NPC is a progressive, irreversible, chronically debilitating – and ultimately lethal – genetic disease. It is caused by a defect in lipid transportation within the cell, which leads to excessive accumulation of lipids in the brain, liver and spleen. Researchers at NIH's National Center for Advancing Translational Sciences (NCATS) and NICHD, in close collaboration with Vtesse, patients and patient advocacy groups, developed VTS-270 as part of a project focused on finding treatments for NPC. VTS-270 has been shown to significantly reduce disease progression in naturally occurring animal models and is currently being tested in this Phase 1 clinical trial. Both the ongoing Phase 1 study and the natural history study use a standardized measurement of disease progression, the NPC score, which relies on a specific rating scale that scores the disease along major domains (or traits).
Researchers have matched participants in the Phase 1 study to individuals from the natural history data set according to baseline age and disease severity. The rate of disease progression of this matched cohort was compared to the rate of disease progression of children treated with VTS-270 in the Phase 1 study.
In the Phase 1 trial, among the 12 children treated with direct administration of VTS-270 into the cerebrospinal fluid via an intrathecal administration for more than six months and up to 12 months, the overall NPC score showed a slowing down in the rate of decline. In these patients, when the scores for impact on hearing were removed, the NPC score showed disease stabilization and halting of progression. Domains of cognition and speech have shown improvement of the disease state for participants in the study; while ambulation, fine motor skills, cognition, swallowing, and memory demonstrate slowing down of decline. Measurements of eye movement and hearing appeared to have worsened among participants in the Phase 1 trial.
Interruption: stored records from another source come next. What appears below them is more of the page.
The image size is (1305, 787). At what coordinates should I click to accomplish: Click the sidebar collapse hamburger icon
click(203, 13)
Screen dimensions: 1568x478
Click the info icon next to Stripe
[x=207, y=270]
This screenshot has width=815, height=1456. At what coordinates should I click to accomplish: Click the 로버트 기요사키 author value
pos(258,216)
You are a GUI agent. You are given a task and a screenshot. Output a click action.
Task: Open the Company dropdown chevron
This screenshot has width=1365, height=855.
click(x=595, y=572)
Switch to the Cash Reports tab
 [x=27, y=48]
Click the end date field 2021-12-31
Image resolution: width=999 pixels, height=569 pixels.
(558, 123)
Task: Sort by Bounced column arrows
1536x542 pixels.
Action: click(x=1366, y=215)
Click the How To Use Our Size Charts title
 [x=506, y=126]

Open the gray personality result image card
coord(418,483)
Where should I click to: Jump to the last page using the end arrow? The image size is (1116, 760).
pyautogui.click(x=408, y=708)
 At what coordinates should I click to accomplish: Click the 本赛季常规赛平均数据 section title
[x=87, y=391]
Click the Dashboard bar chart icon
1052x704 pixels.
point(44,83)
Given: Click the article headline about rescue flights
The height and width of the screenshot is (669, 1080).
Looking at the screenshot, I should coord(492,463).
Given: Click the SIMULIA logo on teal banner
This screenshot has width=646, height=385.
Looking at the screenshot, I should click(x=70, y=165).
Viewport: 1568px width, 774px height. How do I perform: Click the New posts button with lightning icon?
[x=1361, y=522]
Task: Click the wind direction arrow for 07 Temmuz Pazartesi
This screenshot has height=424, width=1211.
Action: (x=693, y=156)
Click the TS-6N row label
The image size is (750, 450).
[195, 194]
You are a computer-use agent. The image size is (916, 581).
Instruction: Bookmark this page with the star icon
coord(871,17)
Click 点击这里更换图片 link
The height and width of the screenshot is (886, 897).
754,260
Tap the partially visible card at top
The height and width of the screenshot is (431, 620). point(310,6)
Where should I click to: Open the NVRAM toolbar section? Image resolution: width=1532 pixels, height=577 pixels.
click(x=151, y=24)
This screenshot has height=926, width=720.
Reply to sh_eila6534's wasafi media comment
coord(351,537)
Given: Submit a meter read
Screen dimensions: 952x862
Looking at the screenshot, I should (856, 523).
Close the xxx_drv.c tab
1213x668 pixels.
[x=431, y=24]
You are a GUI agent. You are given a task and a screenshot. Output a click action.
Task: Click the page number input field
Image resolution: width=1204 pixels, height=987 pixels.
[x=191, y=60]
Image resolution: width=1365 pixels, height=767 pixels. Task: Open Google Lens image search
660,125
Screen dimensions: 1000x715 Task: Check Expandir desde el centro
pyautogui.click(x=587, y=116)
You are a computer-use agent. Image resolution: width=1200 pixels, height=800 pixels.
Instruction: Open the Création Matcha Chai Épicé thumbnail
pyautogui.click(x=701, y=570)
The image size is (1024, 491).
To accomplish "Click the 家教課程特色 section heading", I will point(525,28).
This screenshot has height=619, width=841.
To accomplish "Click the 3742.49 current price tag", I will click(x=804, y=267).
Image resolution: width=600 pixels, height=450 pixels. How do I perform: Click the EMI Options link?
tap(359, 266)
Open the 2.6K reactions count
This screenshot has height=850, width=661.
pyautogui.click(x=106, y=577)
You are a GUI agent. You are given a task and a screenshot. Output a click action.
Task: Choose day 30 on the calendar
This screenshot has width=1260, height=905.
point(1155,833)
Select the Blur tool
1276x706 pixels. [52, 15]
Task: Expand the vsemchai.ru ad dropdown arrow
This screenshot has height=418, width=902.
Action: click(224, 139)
"This initial analysis of the data look encouraging and this therapy may make a meaningful difference for children with NPC," said Ben Machielse, Drs., President and Chief Executive Officer of Vtesse, Inc. "Based on discussions with regulators, we anticipate that a single pivotal trial would form the basis for approval of VTS-270 in the United States and Europe. The pivotal trial design will be randomized and controlled, and our planned implementation of the trial underscores the essence of our commitment to the NPC patients and their caregivers. We intend to execute flawlessly and with the greatest care for this sensitive group of patients who are in dire need of new treatment options."
In the Phase 1 trial to date, VTS-270 has been well tolerated other than observed worsening in the eye movement and hearing of some trial participants. Clinicians have administered more than 250 intrathecal administrations of the drug to study participants thus far with minimal administration-related side effects. Vtesse plans to submit more complete Phase 1 clinical trial results for presentation at a scientific meeting later this year.